In the records below, find the line with "Select slide 1 thumbnail in the panel" and the line with "Task: Switch mixer to the All tab"; return exactly those lines and every line between them.

Source material>

__________

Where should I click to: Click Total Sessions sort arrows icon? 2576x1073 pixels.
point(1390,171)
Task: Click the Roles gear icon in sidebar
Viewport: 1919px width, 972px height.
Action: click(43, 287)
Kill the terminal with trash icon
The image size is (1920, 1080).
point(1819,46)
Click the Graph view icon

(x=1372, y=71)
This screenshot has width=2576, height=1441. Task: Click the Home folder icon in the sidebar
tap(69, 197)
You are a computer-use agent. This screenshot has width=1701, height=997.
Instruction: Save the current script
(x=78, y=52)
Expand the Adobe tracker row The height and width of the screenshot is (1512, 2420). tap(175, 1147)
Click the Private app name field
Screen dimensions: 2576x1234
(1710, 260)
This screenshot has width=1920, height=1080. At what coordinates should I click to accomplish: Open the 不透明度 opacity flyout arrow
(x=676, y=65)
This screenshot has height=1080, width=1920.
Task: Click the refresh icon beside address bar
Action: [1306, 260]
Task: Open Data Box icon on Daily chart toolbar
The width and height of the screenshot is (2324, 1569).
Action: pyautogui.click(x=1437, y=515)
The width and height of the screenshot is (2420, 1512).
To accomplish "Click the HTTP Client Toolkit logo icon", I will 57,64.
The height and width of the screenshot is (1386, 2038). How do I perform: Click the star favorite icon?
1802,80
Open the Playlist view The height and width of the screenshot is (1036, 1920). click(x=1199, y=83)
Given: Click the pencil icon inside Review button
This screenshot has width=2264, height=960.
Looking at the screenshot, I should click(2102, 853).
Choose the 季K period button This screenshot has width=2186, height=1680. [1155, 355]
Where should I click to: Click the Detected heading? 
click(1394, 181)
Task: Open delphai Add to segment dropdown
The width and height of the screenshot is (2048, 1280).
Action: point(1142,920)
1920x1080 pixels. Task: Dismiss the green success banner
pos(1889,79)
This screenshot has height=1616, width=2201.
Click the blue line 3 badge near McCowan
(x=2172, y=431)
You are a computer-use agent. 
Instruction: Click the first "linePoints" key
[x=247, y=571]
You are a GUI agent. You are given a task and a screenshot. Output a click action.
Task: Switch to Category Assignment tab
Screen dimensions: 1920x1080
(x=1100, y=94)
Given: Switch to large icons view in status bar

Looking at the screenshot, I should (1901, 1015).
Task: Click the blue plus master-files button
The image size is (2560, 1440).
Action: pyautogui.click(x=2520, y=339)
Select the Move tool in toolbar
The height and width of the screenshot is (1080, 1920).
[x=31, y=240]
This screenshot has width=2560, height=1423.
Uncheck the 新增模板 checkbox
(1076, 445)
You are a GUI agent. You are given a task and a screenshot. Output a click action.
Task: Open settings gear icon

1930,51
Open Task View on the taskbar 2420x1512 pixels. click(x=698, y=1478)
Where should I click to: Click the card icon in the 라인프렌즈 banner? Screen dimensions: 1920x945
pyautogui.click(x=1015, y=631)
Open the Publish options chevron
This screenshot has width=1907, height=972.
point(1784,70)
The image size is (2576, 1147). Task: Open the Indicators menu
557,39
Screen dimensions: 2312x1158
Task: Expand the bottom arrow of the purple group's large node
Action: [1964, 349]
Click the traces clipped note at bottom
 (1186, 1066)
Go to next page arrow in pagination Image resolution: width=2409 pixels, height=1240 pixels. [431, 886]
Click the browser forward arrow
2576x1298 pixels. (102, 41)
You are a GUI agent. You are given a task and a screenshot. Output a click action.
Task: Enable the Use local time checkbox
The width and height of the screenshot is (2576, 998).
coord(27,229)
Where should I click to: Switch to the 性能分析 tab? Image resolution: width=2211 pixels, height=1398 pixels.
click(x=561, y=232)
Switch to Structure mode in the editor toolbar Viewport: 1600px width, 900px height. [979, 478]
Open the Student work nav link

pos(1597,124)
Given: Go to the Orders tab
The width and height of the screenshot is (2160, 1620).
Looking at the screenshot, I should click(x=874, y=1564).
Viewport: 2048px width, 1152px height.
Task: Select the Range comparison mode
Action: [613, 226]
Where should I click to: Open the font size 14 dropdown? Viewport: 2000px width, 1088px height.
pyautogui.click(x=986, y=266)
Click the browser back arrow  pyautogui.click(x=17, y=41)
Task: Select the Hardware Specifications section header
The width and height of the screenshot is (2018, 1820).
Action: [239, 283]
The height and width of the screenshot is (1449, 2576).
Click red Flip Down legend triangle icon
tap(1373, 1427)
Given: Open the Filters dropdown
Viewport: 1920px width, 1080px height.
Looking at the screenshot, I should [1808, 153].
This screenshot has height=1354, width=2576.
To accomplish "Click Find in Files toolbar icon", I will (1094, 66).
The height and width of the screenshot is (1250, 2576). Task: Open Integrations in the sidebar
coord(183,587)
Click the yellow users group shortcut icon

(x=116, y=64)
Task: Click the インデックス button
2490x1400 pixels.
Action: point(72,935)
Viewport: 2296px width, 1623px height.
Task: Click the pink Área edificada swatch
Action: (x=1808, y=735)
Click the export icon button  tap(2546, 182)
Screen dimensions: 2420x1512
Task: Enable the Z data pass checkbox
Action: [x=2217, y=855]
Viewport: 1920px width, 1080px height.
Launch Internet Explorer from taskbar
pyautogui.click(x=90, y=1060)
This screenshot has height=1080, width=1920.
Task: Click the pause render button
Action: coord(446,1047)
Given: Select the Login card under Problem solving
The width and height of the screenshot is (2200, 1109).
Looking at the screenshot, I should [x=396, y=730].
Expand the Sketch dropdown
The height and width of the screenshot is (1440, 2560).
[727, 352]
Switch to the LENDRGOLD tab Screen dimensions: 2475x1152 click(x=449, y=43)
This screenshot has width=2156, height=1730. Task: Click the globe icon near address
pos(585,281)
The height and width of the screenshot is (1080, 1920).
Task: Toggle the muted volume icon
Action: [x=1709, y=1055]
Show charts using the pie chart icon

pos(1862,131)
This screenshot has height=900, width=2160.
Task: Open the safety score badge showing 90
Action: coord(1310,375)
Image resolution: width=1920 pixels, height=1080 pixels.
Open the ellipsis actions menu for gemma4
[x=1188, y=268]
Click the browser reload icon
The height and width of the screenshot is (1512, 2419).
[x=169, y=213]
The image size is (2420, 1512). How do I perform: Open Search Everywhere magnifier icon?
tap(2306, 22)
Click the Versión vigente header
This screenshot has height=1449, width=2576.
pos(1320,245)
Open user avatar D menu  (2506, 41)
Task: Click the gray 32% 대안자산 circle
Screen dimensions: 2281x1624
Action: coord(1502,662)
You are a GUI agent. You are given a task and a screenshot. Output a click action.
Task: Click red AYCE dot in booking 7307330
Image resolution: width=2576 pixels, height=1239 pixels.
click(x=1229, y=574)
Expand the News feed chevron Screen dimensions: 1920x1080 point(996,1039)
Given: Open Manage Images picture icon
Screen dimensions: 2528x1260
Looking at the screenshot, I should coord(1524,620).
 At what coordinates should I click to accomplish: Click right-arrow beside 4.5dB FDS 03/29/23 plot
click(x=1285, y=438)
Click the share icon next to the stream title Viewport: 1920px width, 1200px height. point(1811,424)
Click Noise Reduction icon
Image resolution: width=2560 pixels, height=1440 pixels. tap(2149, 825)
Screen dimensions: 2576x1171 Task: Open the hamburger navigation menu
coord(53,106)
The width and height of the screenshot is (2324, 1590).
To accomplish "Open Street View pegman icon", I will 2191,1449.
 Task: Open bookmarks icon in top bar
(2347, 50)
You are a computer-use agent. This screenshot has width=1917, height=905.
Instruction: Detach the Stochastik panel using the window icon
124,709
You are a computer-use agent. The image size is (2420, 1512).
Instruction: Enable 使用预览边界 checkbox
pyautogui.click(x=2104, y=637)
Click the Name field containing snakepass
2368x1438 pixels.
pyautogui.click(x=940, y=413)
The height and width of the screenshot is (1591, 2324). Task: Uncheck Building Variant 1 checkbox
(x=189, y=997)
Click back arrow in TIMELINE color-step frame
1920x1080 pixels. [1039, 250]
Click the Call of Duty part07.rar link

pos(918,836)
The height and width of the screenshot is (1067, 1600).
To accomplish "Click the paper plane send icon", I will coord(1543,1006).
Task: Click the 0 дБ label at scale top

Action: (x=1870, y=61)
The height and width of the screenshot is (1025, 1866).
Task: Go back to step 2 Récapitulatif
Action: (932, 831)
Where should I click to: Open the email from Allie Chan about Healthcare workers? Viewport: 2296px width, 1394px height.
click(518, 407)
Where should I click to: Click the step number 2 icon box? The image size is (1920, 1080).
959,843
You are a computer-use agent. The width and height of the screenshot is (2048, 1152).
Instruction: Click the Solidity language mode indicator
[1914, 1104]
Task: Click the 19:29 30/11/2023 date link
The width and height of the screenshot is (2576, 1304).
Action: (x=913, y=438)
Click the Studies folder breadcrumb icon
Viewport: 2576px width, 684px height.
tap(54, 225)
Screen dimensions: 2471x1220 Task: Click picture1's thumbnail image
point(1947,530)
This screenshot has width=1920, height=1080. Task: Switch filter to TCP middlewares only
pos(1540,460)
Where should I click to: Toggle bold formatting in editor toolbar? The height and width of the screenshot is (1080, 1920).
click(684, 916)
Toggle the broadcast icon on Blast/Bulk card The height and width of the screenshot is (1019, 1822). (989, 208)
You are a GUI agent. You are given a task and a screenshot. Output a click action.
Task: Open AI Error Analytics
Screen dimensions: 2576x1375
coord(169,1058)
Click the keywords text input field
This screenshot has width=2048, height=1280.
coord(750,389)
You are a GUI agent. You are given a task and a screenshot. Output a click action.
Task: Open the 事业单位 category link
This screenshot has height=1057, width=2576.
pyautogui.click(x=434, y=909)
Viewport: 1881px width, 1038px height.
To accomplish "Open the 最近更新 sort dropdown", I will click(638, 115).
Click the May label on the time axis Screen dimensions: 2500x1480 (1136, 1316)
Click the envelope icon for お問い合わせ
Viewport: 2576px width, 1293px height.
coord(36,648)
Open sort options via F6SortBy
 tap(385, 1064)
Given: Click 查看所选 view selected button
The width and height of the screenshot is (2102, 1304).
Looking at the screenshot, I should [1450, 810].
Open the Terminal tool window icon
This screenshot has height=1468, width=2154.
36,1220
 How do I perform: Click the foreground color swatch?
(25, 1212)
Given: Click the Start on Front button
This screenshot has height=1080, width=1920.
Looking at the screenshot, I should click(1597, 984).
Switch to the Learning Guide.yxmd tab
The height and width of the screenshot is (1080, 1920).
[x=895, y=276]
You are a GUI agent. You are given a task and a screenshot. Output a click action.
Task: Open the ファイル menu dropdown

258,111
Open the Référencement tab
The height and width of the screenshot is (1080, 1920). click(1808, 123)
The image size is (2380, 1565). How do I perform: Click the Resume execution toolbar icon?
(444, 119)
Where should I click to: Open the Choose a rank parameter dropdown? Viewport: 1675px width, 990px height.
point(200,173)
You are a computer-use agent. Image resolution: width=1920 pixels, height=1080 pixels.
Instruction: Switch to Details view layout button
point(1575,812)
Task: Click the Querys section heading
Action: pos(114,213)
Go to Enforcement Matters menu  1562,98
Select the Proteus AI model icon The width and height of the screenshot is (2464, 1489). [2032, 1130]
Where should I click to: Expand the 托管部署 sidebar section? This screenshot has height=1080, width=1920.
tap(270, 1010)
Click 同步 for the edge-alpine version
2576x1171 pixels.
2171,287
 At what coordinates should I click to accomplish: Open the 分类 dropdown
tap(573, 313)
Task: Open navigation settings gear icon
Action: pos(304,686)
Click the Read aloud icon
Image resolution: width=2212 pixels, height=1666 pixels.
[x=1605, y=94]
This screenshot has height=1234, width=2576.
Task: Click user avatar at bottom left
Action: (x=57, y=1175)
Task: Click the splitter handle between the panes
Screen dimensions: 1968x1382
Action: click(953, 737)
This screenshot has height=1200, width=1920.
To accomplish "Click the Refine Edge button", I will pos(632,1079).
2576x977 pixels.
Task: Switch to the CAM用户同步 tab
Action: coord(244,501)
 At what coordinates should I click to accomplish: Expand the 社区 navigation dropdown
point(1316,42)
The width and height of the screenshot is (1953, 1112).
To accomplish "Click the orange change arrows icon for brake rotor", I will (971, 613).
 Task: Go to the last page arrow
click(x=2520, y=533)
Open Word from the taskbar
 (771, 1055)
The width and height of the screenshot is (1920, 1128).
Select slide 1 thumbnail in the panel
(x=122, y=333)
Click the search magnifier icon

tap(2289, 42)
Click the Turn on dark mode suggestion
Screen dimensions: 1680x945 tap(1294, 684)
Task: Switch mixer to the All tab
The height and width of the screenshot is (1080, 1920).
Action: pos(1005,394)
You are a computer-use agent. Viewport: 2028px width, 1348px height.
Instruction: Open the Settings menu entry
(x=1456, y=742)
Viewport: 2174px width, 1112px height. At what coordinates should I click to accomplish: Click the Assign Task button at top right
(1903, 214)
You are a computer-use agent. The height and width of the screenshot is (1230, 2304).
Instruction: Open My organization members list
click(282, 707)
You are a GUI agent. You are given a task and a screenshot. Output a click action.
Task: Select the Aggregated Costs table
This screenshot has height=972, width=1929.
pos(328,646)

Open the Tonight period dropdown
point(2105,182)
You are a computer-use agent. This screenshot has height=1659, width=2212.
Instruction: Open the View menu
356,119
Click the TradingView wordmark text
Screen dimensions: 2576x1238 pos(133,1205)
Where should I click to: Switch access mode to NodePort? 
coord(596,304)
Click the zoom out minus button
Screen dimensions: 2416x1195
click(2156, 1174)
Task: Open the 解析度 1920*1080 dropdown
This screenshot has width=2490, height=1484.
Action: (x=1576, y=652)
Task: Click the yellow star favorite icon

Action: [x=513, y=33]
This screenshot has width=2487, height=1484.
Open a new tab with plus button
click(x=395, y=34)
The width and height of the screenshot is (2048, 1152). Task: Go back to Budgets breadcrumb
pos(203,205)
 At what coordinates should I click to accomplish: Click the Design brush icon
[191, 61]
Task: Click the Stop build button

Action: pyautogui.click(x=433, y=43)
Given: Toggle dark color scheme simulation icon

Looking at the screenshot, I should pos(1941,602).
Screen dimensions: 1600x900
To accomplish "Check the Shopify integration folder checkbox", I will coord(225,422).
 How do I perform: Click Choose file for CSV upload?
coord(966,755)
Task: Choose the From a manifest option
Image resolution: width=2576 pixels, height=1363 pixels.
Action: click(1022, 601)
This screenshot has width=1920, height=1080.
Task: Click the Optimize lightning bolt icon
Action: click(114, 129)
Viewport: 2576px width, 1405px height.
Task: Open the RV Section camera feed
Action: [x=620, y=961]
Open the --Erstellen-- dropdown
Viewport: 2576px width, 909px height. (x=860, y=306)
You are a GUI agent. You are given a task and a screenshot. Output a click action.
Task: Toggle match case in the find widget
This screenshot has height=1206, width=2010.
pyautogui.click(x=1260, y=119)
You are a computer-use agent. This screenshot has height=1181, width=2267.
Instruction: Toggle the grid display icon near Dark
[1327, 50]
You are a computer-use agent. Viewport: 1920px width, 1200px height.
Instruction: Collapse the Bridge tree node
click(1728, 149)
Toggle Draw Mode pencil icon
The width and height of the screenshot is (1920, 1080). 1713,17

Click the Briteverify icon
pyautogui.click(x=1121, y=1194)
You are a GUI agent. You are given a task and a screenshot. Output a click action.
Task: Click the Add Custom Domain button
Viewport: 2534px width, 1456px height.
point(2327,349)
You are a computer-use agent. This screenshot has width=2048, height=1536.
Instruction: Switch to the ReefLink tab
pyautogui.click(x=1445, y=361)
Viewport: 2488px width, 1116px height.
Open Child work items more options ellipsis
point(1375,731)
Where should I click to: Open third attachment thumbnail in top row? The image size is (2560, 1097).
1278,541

__________

Solved problem>
Select slide 1 thumbnail in the panel
(x=122, y=333)
Click the search magnifier icon

tap(2289, 42)
Click the Turn on dark mode suggestion
Screen dimensions: 1680x945 tap(1294, 684)
Task: Switch mixer to the All tab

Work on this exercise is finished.